### What the task asks
Look below for the line containing "Privacy Policy (703, 2444)"; from there through the line containing "Librarian (998, 1484)", both lines included, please set down each line exactly and nothing else.

### Extracted records
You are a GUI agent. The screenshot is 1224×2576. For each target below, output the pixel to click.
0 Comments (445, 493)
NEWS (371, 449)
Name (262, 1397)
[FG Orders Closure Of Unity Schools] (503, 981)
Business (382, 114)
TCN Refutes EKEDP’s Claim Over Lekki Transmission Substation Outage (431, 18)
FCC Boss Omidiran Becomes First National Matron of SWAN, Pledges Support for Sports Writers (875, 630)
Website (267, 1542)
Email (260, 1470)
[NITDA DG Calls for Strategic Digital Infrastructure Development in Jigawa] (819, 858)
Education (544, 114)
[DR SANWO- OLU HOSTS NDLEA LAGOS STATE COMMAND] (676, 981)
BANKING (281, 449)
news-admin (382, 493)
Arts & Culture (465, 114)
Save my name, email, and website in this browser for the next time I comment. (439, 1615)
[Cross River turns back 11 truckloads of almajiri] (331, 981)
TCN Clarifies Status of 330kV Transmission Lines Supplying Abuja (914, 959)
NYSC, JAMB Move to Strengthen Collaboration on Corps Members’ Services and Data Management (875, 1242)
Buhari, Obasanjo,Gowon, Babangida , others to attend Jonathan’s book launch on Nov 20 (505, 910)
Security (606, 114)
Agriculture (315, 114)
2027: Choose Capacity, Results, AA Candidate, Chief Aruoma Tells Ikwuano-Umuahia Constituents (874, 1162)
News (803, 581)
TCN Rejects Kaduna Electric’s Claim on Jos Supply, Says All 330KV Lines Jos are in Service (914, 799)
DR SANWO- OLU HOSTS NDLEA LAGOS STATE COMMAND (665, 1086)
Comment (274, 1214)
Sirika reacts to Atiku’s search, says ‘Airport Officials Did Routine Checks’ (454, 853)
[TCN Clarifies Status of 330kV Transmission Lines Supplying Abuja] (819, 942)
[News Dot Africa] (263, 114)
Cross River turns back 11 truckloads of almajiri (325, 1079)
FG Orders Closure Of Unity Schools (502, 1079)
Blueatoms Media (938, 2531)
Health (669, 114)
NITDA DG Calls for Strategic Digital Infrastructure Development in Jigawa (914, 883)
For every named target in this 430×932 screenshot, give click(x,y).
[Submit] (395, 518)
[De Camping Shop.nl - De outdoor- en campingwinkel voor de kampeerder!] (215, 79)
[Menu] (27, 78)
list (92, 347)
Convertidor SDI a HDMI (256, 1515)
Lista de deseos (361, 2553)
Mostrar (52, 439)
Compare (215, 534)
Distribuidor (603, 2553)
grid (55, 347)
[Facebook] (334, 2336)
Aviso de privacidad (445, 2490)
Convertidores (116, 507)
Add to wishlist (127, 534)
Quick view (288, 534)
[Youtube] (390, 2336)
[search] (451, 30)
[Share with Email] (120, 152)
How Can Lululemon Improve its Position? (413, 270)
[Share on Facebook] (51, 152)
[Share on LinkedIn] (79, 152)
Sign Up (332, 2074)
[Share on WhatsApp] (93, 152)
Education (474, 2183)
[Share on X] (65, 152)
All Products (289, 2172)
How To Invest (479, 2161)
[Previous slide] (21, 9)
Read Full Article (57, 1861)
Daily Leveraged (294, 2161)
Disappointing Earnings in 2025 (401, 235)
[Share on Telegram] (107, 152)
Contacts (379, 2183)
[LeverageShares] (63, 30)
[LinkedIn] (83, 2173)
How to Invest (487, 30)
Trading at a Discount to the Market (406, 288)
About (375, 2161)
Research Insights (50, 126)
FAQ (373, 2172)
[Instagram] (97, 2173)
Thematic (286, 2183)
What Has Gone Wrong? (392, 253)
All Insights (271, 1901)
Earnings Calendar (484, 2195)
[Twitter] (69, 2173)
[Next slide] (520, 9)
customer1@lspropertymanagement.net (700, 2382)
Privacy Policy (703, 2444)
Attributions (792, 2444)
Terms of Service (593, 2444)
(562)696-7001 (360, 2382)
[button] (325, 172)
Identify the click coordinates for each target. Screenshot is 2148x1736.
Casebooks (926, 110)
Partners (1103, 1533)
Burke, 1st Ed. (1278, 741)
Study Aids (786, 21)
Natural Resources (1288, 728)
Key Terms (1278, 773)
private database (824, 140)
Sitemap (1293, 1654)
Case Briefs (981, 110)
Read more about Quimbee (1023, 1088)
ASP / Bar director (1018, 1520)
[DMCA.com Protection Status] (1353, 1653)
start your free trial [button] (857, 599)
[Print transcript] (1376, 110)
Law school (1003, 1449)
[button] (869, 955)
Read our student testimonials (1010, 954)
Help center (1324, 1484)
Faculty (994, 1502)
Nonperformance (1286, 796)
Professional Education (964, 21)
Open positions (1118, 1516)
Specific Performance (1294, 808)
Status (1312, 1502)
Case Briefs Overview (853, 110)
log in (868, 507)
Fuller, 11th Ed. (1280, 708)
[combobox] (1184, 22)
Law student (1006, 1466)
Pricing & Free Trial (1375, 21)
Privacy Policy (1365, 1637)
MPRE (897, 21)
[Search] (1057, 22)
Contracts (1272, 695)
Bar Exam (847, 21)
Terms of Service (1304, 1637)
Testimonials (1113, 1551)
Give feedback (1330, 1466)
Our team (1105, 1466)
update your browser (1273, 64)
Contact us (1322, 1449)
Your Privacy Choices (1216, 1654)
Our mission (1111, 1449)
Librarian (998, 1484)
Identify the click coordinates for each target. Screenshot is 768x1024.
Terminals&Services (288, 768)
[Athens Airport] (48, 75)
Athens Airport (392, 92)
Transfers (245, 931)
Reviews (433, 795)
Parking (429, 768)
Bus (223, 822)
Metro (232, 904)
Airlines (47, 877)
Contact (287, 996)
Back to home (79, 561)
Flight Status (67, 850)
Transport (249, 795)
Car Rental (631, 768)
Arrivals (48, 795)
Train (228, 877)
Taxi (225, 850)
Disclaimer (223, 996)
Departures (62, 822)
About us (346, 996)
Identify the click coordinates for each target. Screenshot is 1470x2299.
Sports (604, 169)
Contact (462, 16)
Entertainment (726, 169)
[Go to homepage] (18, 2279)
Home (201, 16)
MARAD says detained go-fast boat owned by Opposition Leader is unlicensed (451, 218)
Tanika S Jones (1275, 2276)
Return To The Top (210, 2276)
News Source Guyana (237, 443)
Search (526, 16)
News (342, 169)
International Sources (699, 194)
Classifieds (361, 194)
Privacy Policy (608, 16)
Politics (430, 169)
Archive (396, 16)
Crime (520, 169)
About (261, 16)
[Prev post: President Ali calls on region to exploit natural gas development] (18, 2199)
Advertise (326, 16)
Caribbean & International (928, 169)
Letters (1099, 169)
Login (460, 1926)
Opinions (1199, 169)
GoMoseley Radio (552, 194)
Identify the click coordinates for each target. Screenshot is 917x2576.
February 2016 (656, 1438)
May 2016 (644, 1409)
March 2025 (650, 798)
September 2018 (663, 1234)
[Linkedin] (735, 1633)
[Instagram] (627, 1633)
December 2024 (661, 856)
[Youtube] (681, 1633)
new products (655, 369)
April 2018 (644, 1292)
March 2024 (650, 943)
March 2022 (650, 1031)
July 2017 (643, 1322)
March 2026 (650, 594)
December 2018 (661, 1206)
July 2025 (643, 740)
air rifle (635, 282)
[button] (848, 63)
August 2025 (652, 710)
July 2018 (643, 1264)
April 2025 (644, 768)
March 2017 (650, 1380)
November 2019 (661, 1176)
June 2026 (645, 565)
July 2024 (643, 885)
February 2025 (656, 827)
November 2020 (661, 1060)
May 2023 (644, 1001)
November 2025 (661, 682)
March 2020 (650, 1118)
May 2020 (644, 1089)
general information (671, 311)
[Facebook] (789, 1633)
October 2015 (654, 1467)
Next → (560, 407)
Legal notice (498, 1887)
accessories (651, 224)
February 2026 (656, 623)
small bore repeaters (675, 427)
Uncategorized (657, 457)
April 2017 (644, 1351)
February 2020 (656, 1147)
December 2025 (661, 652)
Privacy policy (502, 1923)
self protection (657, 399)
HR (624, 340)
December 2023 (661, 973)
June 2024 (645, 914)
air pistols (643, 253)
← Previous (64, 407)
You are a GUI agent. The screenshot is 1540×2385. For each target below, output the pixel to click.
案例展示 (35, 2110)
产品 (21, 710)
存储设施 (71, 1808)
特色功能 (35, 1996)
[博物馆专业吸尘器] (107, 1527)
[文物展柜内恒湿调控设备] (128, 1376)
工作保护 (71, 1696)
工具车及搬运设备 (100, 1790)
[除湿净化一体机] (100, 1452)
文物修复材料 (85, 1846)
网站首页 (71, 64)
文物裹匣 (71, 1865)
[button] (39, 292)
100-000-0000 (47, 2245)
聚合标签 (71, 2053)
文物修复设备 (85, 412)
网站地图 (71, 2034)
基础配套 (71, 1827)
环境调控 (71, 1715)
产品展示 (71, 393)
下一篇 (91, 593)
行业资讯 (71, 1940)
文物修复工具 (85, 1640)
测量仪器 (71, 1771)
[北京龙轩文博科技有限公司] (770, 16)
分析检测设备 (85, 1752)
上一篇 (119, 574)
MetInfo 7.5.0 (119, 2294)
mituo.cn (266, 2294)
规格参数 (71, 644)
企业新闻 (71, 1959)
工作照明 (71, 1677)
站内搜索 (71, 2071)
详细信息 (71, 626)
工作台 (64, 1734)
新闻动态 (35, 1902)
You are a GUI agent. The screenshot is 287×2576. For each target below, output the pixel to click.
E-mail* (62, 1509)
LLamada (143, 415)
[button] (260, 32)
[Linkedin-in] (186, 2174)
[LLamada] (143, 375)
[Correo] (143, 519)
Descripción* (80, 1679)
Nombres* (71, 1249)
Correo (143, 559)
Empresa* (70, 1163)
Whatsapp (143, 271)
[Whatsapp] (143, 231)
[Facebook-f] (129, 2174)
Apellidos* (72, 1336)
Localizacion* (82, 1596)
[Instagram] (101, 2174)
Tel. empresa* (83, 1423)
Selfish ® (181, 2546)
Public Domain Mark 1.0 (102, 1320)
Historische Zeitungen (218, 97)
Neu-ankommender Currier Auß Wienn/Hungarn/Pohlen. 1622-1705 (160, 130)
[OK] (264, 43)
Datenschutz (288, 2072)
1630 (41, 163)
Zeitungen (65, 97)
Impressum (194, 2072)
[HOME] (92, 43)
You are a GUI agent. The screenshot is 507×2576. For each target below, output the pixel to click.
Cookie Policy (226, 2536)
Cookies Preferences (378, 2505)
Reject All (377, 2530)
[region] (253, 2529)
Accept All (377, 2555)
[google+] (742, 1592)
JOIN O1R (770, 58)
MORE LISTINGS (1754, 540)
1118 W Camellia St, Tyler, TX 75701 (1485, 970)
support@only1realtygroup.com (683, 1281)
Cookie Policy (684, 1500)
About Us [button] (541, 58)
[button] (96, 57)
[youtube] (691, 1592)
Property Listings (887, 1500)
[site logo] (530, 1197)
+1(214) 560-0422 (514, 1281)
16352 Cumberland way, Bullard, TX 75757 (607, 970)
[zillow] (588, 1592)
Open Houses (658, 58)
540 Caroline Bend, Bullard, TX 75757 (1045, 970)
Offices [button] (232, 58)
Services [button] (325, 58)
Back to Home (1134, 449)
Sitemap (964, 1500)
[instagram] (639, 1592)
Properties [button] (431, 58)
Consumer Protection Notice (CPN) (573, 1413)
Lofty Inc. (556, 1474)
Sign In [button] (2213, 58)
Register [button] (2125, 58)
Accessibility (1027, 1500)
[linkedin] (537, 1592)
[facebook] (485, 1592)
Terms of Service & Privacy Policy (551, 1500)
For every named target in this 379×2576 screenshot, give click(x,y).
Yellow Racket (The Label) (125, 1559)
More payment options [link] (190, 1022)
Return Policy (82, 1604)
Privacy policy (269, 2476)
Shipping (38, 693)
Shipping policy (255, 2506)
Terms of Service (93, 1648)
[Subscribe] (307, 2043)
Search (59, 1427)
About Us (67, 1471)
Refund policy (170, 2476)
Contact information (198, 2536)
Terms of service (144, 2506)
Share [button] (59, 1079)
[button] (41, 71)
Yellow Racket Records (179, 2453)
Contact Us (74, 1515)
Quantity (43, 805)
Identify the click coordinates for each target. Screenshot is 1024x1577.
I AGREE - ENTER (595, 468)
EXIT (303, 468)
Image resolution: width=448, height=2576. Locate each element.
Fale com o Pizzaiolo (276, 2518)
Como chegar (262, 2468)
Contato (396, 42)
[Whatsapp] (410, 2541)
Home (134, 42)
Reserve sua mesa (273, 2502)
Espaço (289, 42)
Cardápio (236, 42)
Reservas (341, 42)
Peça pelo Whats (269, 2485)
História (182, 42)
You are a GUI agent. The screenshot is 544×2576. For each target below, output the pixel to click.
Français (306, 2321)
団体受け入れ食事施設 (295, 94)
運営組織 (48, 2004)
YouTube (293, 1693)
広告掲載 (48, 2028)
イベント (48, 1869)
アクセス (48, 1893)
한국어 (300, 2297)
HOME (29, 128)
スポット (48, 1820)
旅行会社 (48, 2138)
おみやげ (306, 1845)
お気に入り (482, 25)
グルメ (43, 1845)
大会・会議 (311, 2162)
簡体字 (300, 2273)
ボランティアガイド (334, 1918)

### Result of the exercise
Privacy Policy (703, 2444)
Attributions (792, 2444)
Terms of Service (593, 2444)
(562)696-7001 (360, 2382)
[button] (325, 172)
Identify the click coordinates for each target. Screenshot is 2148x1736.
Casebooks (926, 110)
Partners (1103, 1533)
Burke, 1st Ed. (1278, 741)
Study Aids (786, 21)
Natural Resources (1288, 728)
Key Terms (1278, 773)
private database (824, 140)
Sitemap (1293, 1654)
Case Briefs (981, 110)
Read more about Quimbee (1023, 1088)
ASP / Bar director (1018, 1520)
[DMCA.com Protection Status] (1353, 1653)
start your free trial [button] (857, 599)
[Print transcript] (1376, 110)
Law school (1003, 1449)
[button] (869, 955)
Read our student testimonials (1010, 954)
Help center (1324, 1484)
Faculty (994, 1502)
Nonperformance (1286, 796)
Professional Education (964, 21)
Open positions (1118, 1516)
Specific Performance (1294, 808)
Status (1312, 1502)
Case Briefs Overview (853, 110)
log in (868, 507)
Fuller, 11th Ed. (1280, 708)
[combobox] (1184, 22)
Law student (1006, 1466)
Pricing & Free Trial (1375, 21)
Privacy Policy (1365, 1637)
MPRE (897, 21)
[Search] (1057, 22)
Contracts (1272, 695)
Bar Exam (847, 21)
Terms of Service (1304, 1637)
Testimonials (1113, 1551)
Give feedback (1330, 1466)
Our team (1105, 1466)
update your browser (1273, 64)
Contact us (1322, 1449)
Your Privacy Choices (1216, 1654)
Our mission (1111, 1449)
Librarian (998, 1484)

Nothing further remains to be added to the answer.